EXERCISE GOAL
Read the material below. Count the lines containing "agent" and give that count alone.

--- TASK INPUTS Enclosed Below ---

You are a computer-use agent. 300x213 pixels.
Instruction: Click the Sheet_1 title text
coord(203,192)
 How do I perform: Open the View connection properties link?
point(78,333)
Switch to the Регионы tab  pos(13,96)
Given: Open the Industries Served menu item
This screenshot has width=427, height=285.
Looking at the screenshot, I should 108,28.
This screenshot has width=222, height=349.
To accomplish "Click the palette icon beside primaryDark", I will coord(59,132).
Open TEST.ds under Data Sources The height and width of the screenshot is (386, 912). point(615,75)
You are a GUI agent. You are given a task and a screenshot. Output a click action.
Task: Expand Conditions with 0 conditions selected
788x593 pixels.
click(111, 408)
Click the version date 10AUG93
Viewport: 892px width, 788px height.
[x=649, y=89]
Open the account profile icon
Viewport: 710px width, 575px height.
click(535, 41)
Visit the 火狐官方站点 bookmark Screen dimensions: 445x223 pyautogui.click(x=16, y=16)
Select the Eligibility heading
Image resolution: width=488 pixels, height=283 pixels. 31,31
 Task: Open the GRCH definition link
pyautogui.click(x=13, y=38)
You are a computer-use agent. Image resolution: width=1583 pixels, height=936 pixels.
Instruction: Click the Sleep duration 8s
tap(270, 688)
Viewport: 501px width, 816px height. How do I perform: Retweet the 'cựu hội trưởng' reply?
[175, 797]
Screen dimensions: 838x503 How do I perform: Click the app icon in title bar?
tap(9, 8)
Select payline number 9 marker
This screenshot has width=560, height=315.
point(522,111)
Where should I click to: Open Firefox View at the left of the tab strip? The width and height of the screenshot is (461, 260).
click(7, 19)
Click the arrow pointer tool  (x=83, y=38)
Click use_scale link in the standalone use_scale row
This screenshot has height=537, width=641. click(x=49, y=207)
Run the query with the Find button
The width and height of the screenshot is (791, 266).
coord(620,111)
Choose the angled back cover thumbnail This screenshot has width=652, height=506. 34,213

--- End of Enclosed TASK INPUTS ---

RESPONSE BOX
3